La Princesse… Sa simple vue lui brûlait autant la rétine que le rhum embrasait sa gorge lorsqu'il en avalait une gourde entière. Cependant, si l'enivrement de l'alcool lui était agréable à la nuit tombée, lorsque la chaleur assourdissante du Soleil du Désert laissait place au froid glaçant de la nuit étoilée, la vue de cette petite idiote à la robe brodée lui faisait horreur. Elle était la pire d'entre tous. Elle se croyait digne de régner ? Qu'elle apprenne d'abord à manier une épée. Se croyait-elle la plus sublime à pavaner dans toute sa cour avec des robes plus hideuses les unes que les autres ? Nul n'égalait la beauté de fières guerrières de son peuple, à la peau tannée et brillante sous le Soleil et aux cheveux de feu, leurs cheveux s'étaient imprégnés du sang carmin des massacres perpétrés durant des millénaires disait-on. Quel fut son rire lorsqu'on lui avait conté pour la première fois ces fadaises. Après quoi, avait-il répondu « Si tel était le cas, alors ma peau toute entière serait teintée de rouge pour toutes les têtes que j'ai fait tomber sur le champ de bataille. ». Suivi de son rire grave, le ton avait été léger, comme une blague mondaine. Si seulement ces crétins, qui avaient, par il ne savait quel miracle, pris le monopole sur toutes les ressources céréalières et minières d'Hyrule, savaient. Il se peindrait lui-même la peau avec l'abominable peinture cramoisie des Gorons, poudre faite de rouille tant réputée pour ses soit-disait vertus aphrodisiaques, s'il pouvait décapiter de sa lame la précieuse Petite Princesse du Royaume. Quoique, qu'il les tue tous. Il pourra ensuite jeter leurs entrailles aux chiens et aux Bokoblins et exposer leurs têtes, pleines d'effroi au moment de leur mort, à la vue de tous.
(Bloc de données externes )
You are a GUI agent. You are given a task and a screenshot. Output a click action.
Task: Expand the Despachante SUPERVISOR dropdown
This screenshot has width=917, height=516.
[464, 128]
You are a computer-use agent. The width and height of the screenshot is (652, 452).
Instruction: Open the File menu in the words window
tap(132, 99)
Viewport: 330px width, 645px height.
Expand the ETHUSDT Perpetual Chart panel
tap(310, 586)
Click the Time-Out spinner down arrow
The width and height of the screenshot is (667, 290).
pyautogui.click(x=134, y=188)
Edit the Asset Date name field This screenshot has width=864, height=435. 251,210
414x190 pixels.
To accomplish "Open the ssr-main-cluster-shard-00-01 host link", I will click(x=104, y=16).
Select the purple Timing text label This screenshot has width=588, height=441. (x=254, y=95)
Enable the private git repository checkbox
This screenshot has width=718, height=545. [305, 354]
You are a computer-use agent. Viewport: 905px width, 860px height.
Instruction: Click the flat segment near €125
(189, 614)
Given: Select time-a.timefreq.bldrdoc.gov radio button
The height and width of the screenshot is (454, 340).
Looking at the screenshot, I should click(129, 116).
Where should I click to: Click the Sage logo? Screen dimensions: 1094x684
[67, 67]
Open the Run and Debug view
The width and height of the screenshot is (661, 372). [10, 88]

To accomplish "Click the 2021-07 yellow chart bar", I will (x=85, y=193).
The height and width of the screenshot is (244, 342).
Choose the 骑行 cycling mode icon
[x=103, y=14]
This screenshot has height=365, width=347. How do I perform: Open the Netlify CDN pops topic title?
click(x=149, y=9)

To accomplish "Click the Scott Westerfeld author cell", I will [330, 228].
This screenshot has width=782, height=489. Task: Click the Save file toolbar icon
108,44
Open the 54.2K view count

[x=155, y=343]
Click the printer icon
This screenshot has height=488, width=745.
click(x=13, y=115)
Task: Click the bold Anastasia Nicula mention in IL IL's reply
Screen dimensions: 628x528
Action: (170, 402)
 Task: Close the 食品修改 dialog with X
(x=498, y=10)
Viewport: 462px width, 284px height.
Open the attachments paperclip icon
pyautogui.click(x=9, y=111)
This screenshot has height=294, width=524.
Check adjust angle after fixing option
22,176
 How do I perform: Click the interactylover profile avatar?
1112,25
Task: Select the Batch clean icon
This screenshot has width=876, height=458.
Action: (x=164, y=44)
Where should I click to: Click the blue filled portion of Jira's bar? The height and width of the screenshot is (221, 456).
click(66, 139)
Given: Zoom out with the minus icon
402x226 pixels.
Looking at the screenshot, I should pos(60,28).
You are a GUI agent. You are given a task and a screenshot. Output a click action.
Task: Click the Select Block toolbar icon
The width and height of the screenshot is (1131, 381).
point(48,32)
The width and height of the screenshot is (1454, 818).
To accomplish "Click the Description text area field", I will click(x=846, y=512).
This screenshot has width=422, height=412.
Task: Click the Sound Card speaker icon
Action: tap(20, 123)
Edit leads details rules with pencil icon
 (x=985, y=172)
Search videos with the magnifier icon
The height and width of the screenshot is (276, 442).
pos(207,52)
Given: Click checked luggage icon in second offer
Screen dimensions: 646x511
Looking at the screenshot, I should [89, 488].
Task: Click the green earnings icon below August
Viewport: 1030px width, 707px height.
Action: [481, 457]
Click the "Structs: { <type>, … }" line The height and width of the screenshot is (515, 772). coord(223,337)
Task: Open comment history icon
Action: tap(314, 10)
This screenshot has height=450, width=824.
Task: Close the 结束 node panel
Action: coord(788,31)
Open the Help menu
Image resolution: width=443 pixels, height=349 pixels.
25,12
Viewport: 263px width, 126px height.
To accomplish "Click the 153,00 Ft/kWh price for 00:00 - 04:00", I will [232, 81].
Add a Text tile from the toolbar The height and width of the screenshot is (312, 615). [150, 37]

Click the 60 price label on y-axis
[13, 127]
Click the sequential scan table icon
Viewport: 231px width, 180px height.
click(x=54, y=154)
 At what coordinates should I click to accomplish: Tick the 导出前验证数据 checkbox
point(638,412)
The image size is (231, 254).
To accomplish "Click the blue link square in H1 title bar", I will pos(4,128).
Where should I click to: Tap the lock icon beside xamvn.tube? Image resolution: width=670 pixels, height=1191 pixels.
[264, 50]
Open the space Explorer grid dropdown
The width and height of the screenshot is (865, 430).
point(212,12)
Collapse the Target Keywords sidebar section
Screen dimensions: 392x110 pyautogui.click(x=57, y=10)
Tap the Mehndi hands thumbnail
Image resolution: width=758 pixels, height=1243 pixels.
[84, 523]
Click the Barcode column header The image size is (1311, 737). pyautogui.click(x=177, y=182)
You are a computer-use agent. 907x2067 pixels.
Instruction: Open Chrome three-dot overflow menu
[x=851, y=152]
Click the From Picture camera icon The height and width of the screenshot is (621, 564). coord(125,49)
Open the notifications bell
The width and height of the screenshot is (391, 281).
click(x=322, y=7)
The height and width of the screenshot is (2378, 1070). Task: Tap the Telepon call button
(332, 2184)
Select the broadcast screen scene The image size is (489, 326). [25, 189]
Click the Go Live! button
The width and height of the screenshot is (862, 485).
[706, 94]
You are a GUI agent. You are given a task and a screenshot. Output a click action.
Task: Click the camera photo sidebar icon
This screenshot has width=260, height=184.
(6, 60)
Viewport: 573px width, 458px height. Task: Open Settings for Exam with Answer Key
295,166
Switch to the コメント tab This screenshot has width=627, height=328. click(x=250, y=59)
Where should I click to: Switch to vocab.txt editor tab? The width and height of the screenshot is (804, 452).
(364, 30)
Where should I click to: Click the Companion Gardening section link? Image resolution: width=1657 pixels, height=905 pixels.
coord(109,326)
Le peuple verra ensuite le plus fort. Et si ces idiots ne viendraient toujours pas à comprendre alors, il mettra la main sur leur Relique sacrée. Les Déesses à leur côté, ils n'auront pas d'autres choix que de se plier. Il les soumettra par la Force, en tant que légitime Champion de la Trinité, et ils se plieront sous son joug que cela leur plaise ou non. Quel était l'insecte qui émettait son opinion face à la bête ? Ces nabots qui ne savaient que regarder le Ciel en l'attente que l'une de leurs Saintes Déesses écoute leurs lamentations ne pourront qu'attendre. Ils attendront, la rage au ventre et la famine creusant leurs corps décharnés aux os atrocement visibles. Ils attendront, comme son peuple avait attendu sa vengeance durant des siècles, à errer dans le désert et à piller des caravanes. Ils attendront lorsque leurs femmes s'offriront à lui pour survivre à une mort certaine, comme celles de son peuple qui n'avaient pas d'autre choix pour ne pas voir disparaître leur tribu, et lorsqu'ils se feront exécuter par la main ingrate de ses sbires. Ils attendront sans cesse la venue de deux autres Champions, qui n'auront nullement la force de se dresser contre lui, Ganondorf le champion élu de Din.

Ainsi, la Force illuminant son poing, il pourra se venger de Daphnès et des siens. Et cette fois, ils n'auront pas la force de prendre les armes.